Odile Fillion, L’invention du tango, Le Condottière, 15/05/2025, 302 pages, 22€
Attention à la confusion suscitée par l’intitulé ! Comme explicité en quatrième de couverture, L’invention du tango n’a rien d’une étude historique musicale et poétique telle que l’ont remarquablement narrée Horacio Salas, Horacio Ferrer ou encore Hector Benedetti.
La raison d’être de l’ouvrage est contenue en fait, dans son sous-titre, La mirobolante histoire de Charles Seguin qui relate l’existence d’un businessman et impresario avisé franco-argentin, ayant joué un rôle prépondérant dans l’essor du tango sur les deux rives de l’Atlantique à l’époque charnière du XIX° et XX° siècle.
En ces temps où la France servait de référence culturelle et où l’Argentine s’imprégnait des meilleurs architectes, botanistes et littéraires pour faire de sa capitale Buenos Aires une vitrine européenne de l’Amérique Latine, toute initiative européenne était la bienvenue.
Entre un gouvernement argentin inspiré du mode d’éducation et de politique à la française et les déclarations emphatiques de Clémenceau ou d’Anatole France eu égard au développement d’un eldorado regorgeant de richesses, l’heure était plus que propice.
Gestionnaire d’un casino à dix-sept ans !

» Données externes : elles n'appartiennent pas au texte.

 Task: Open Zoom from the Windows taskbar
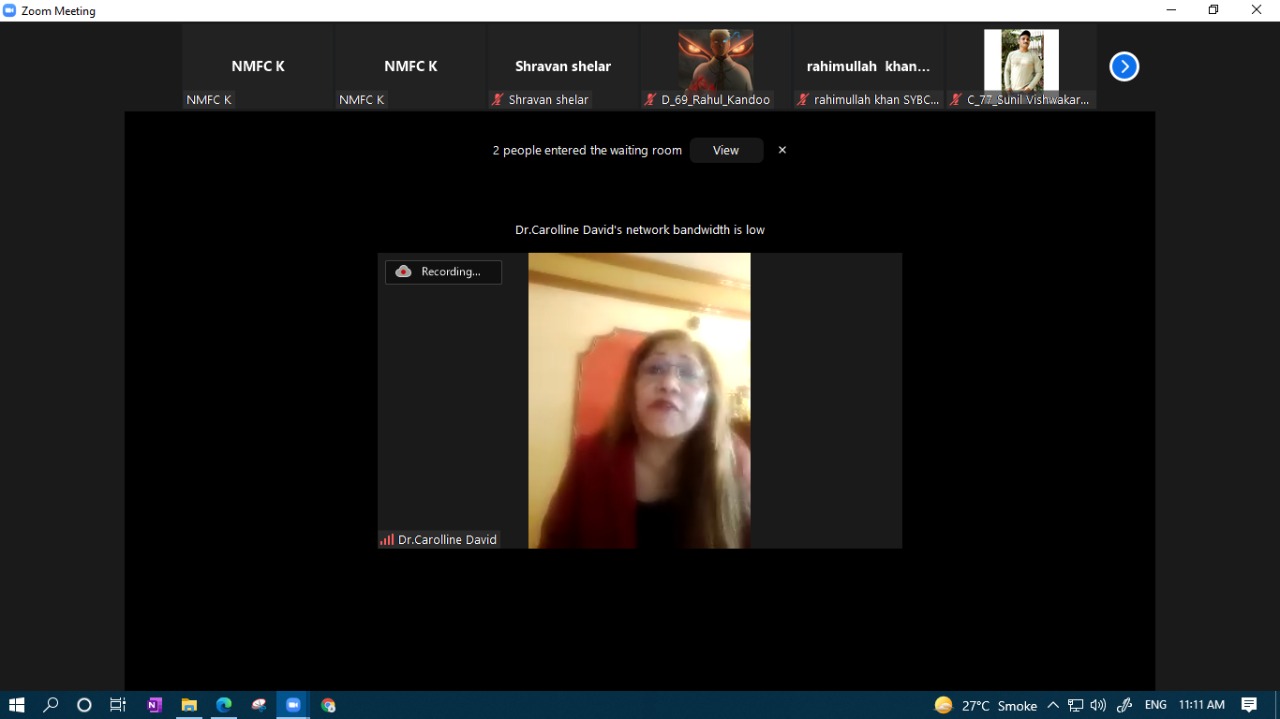tap(293, 705)
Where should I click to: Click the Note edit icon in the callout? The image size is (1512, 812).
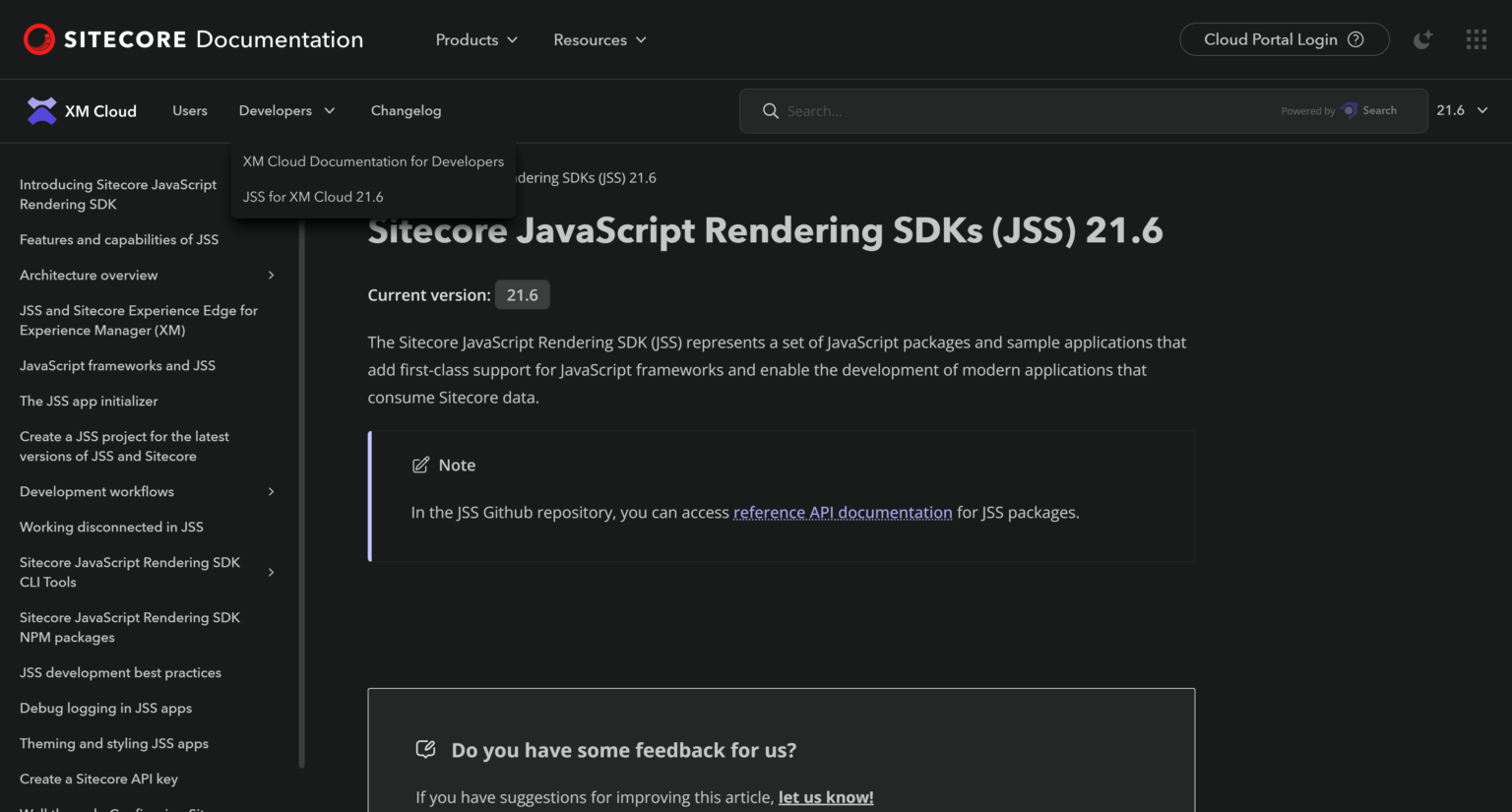[421, 465]
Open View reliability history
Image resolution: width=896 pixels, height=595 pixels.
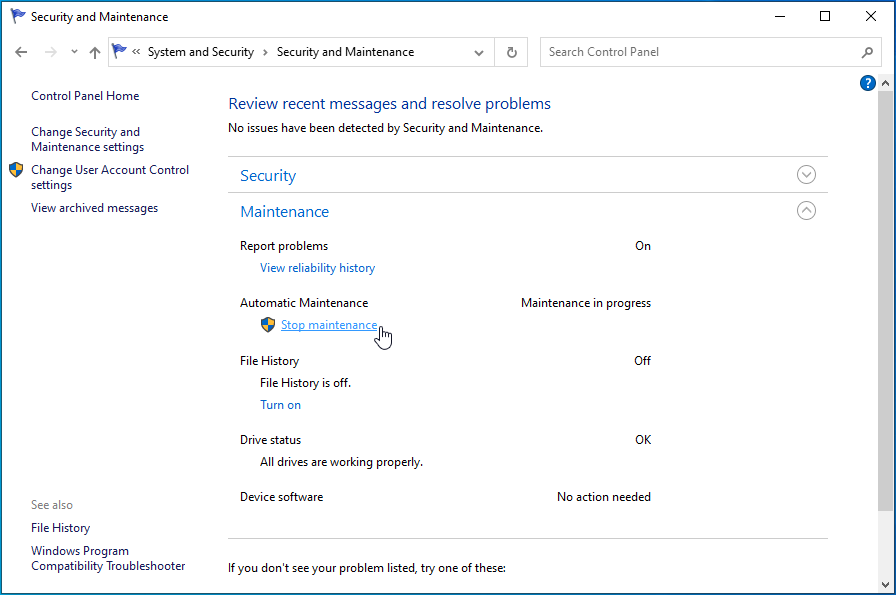pyautogui.click(x=317, y=268)
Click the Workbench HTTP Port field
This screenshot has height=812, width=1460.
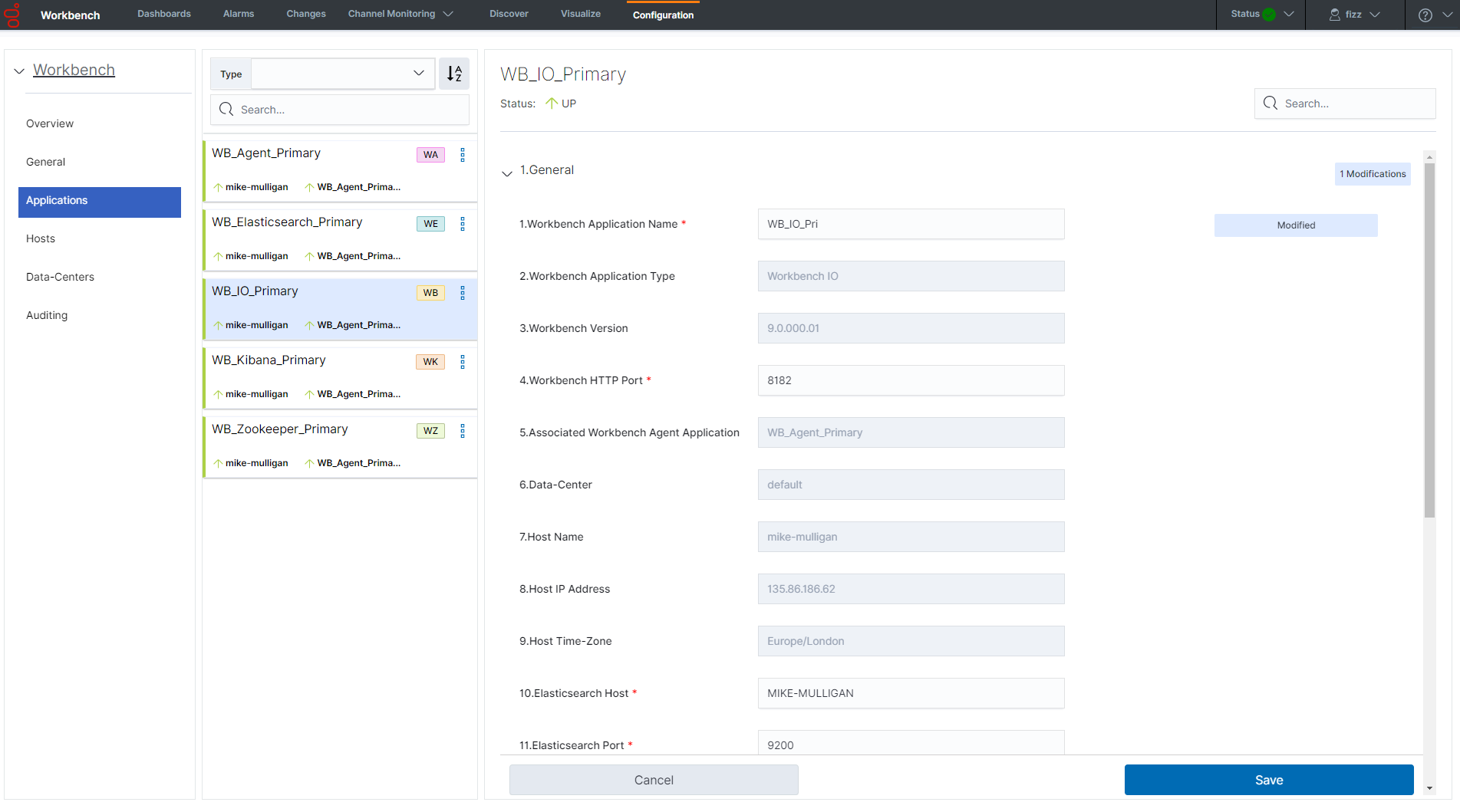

C’est ce contexte dont allait tirer parti Charles Seguin, jurassien suisse d’origine, qui aussitôt installé dans le cocon bourgeois familial immigré en Argentine allait faire feu de tout bois. Formé par son père aux subtilités de la comptabilité, du commerce et de la finance, c’est dans la gestion d’un casino que le jeune Charles, dès l’âge de dix-sept ans, va faire ses premiers pas. En s’interrogeant d’abord sur l’attrait que peut constituer le music-hall de l’époque objet grandissant de toute une population, comme il le soulignait.

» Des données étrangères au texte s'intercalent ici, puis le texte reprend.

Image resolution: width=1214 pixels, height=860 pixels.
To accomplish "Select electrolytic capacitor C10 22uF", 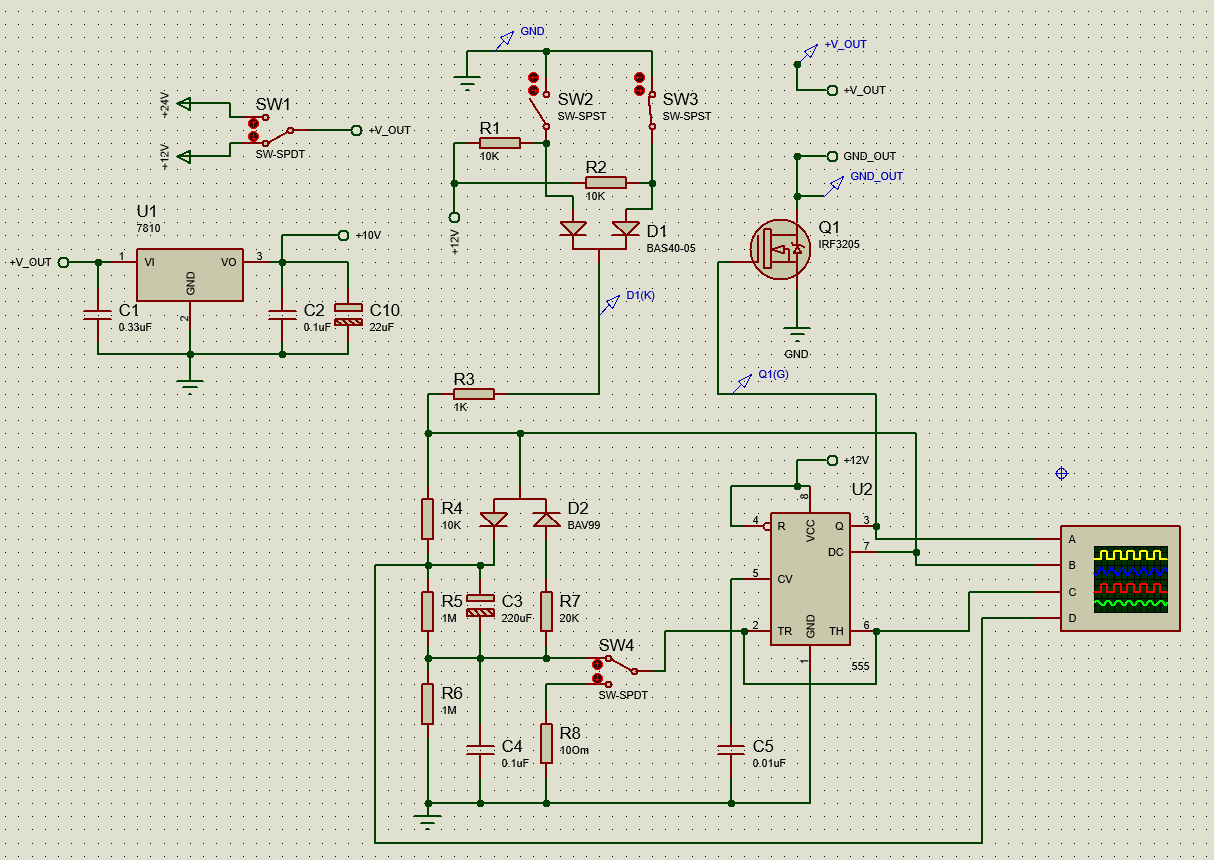I will tap(349, 313).
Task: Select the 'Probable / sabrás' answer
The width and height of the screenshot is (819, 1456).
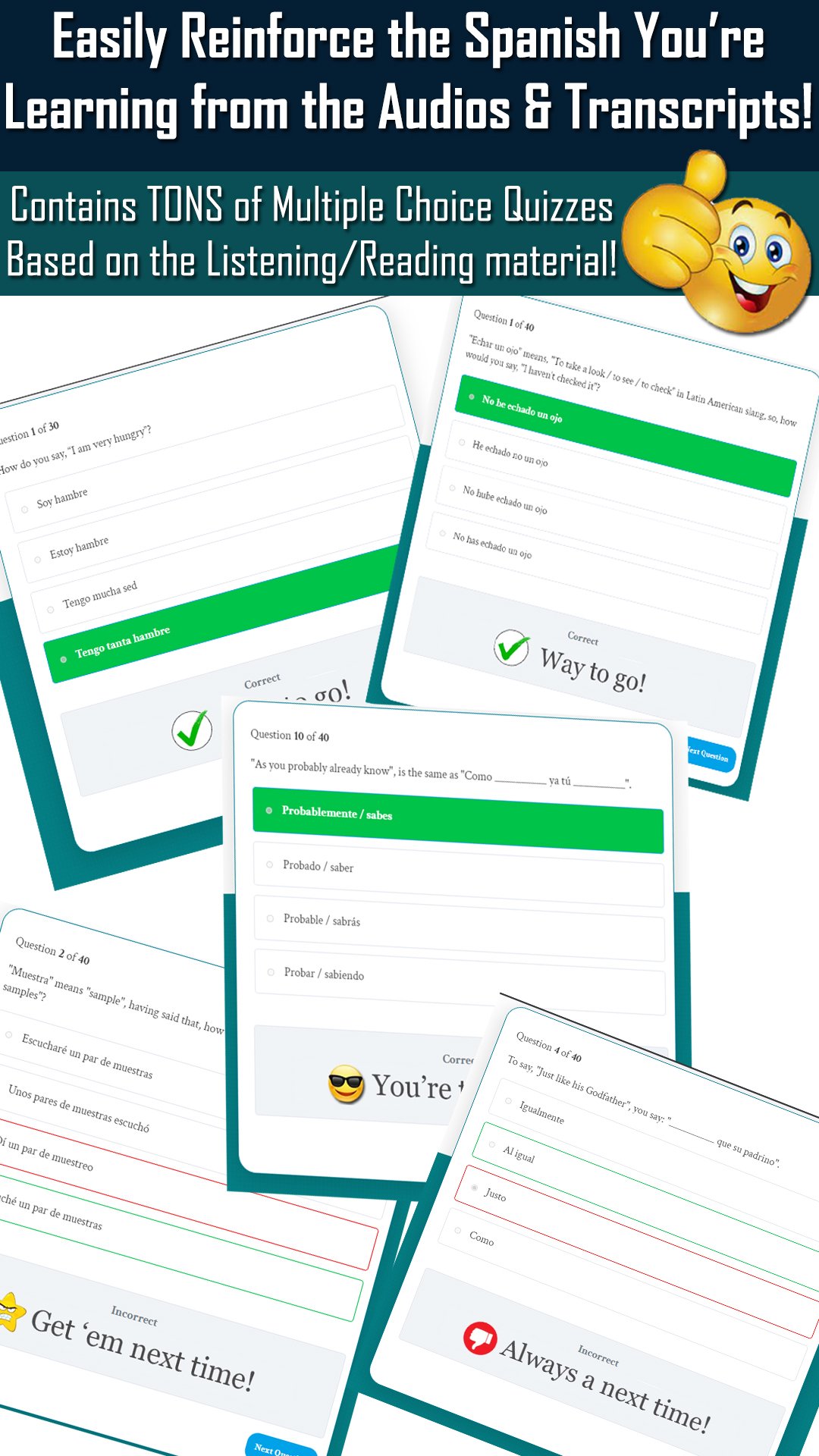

Qu’est ce qui définit l’identité d’un pays ? Ses musiques et ses danses, pense-t-il. Vienne a les valses, New York, le boston, la Floride, le cake walk, l’Andalousie le flamenco, Cuba la habanera, A Buenos Aires, ce sera le tango argentin ! Osé et risqué ? Simple question de marketing.
C’est peu dire que le proche avenir lui donnera raison. Fêtard et chef d’entreprise hyperactif, il conjuguera les soirées folles avec un art consommé de dénicheur de talents pour commencer à bâtir un petit empire de cabarets et de boîtes de nuit.
Ami par ailleurs des compositeurs et célèbres musiciens de tango tels qu’Angel Villoldo ou Alfredo Bevilacqua, il sera le mentor d’un dandy italien, descendant de Casanova, qui sera la coqueluche de Maxim’s et des grandes scènes de Buenos Aires.
Principal commanditaire et soutien des musiciens porteños, le sémillant entrepreneur croit dur comme fer au tango et s’efforcera de le promouvoir à Paris qui a du mal à l’accepter tant est rude la concurrence des danses en vogue.
Artisan de la "Tangomania"
Entre la valse, le cake-walk, le boléro et le one-step qui se succèdent dans le Paname de la Belle Époque, la milonga passée vite inaperçue sombre vite dans l’oubli. Ni ses musiciens pas davantage que la chorégraphie n’attirent le chaland.
Qu’à cela ne tienne, pourtant. Devenu millionnaire dans l’intervalle, Charles tout imprégné des vertus du tango va user d’arguments pour le faire éclore tel que le narre l’autrice.
Charles a le temps et les moyens pour y parvenir. Il propose un plan marketing, un budget pour monter une campagne publicitaire, payer une diva, convaincre les influenceurs et influenceuses majeurs, gérer et multiplier les publications, les événements, bref, lancer la mode du tango à Paris.
Une détermination qui finira par s’avérer payante au-delà de toute espérance.
Des thés aux dîners-tango en passant les cours de danse et le discours dithyrambique de Jean Richepin à l’Académie française, c’est une véritable “Tangomania” qui s’emparera de la capitale française.
Une notoriété adoubée par l’élite parisienne qui ne va que consolider et multiplier l’impact côté argentin. Sous la houlette de la gentry porteña, c’est une multitude de lieux chics qui des bois de Palermo jusqu’à Mar el Plata plébisciteront ce prestigieux art musical.
Ainsi d’un succès à l’autre, Charles Seguin cumulera notoriété et richesse, jusqu’à ce qu’un scandale lié à de mauvaises affaires n’interrompe une mirobolante ascension.
En une quinzaine de chapitres complétés par un glossaire et une série d’instructives lettres en annexe, c’est toute la saga d’un homme à bien des égards hors du commun, que nous invite ce passionnant ouvrage sur L’invention du tango.